Reproduce all of the entries below verbatim, line by line.

### SUPPLIED DATA
_ _ _ _ _

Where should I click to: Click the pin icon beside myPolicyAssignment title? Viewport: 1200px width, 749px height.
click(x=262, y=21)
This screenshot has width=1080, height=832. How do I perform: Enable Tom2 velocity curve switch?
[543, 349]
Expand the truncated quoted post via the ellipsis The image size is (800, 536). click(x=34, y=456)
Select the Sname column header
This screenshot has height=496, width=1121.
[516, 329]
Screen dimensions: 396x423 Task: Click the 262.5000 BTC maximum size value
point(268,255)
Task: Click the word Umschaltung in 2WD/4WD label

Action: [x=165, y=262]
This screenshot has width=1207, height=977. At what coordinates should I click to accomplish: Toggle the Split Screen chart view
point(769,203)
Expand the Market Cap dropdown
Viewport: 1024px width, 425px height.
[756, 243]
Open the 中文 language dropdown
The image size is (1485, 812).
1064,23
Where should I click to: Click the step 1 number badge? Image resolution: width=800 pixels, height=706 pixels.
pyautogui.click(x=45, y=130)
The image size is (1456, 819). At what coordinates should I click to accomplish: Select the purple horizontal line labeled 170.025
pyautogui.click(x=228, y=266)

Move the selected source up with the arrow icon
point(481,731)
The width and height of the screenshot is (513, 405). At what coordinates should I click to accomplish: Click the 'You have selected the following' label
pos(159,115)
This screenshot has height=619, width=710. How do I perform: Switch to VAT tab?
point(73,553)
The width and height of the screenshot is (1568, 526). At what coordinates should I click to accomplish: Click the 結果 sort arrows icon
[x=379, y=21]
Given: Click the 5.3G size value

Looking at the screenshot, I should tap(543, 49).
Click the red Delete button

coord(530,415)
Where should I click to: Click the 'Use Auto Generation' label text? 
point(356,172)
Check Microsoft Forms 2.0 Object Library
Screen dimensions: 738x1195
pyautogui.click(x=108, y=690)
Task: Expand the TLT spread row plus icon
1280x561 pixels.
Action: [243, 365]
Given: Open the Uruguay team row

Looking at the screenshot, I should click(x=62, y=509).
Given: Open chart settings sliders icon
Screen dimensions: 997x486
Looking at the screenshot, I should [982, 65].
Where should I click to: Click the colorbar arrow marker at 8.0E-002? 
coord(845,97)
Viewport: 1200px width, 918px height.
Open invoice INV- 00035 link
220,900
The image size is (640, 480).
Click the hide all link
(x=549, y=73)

_ _ _ _ _

### SOLVED PROBLEM
Where should I click to: Click the pin icon beside myPolicyAssignment title? Viewport: 1200px width, 749px height.
click(x=262, y=21)
This screenshot has width=1080, height=832. How do I perform: Enable Tom2 velocity curve switch?
[543, 349]
Expand the truncated quoted post via the ellipsis The image size is (800, 536). click(x=34, y=456)
Select the Sname column header
This screenshot has height=496, width=1121.
[516, 329]
Screen dimensions: 396x423 Task: Click the 262.5000 BTC maximum size value
point(268,255)
Task: Click the word Umschaltung in 2WD/4WD label

Action: [x=165, y=262]
This screenshot has width=1207, height=977. At what coordinates should I click to accomplish: Toggle the Split Screen chart view
point(769,203)
Expand the Market Cap dropdown
Viewport: 1024px width, 425px height.
[756, 243]
Open the 中文 language dropdown
The image size is (1485, 812).
1064,23
Where should I click to: Click the step 1 number badge? Image resolution: width=800 pixels, height=706 pixels.
pyautogui.click(x=45, y=130)
The image size is (1456, 819). At what coordinates should I click to accomplish: Select the purple horizontal line labeled 170.025
pyautogui.click(x=228, y=266)

Move the selected source up with the arrow icon
point(481,731)
The width and height of the screenshot is (513, 405). At what coordinates should I click to accomplish: Click the 'You have selected the following' label
pos(159,115)
This screenshot has height=619, width=710. How do I perform: Switch to VAT tab?
point(73,553)
The width and height of the screenshot is (1568, 526). At what coordinates should I click to accomplish: Click the 結果 sort arrows icon
[x=379, y=21]
Given: Click the 5.3G size value

Looking at the screenshot, I should tap(543, 49).
Click the red Delete button

coord(530,415)
Where should I click to: Click the 'Use Auto Generation' label text? 
point(356,172)
Check Microsoft Forms 2.0 Object Library
Screen dimensions: 738x1195
pyautogui.click(x=108, y=690)
Task: Expand the TLT spread row plus icon
1280x561 pixels.
Action: [243, 365]
Given: Open the Uruguay team row

Looking at the screenshot, I should click(x=62, y=509).
Given: Open chart settings sliders icon
Screen dimensions: 997x486
Looking at the screenshot, I should [982, 65].
Where should I click to: Click the colorbar arrow marker at 8.0E-002? 
coord(845,97)
Viewport: 1200px width, 918px height.
Open invoice INV- 00035 link
220,900
The image size is (640, 480).
Click the hide all link
(x=549, y=73)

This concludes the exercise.